The required output is the exact text of the lines from the line containing "Task: Select the" through the final line below, inclusive, without pictures.

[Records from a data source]
□ □ □ □ □

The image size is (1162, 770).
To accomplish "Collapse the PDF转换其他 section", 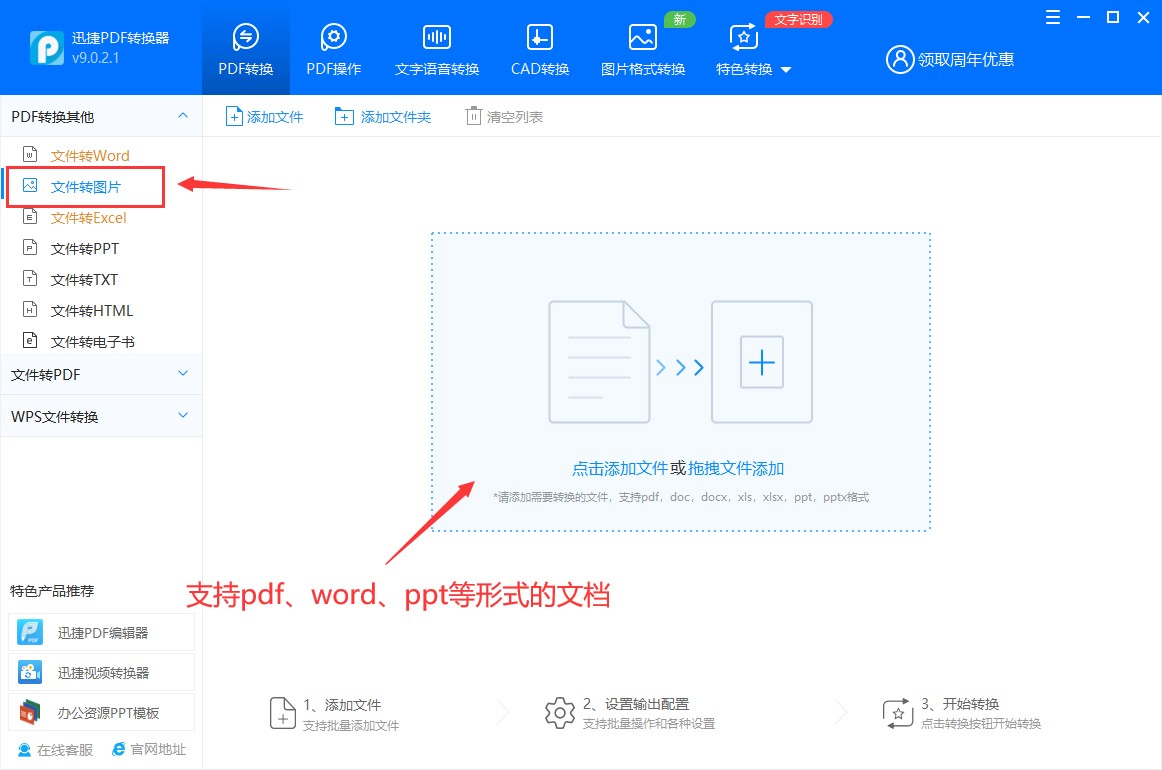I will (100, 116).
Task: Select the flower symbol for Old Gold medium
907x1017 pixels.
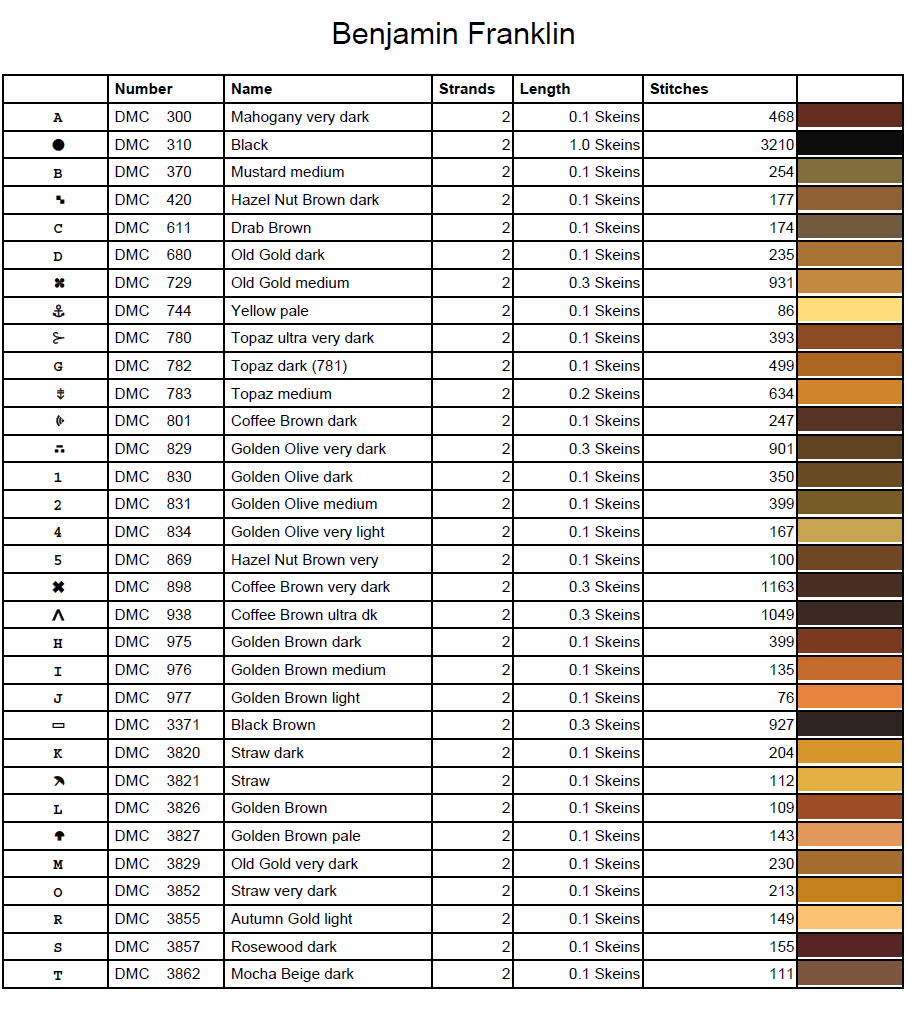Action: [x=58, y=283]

□ □ □ □ □

Solution to the exercise »
Task: Select the flower symbol for Old Gold medium
907x1017 pixels.
Action: [x=58, y=283]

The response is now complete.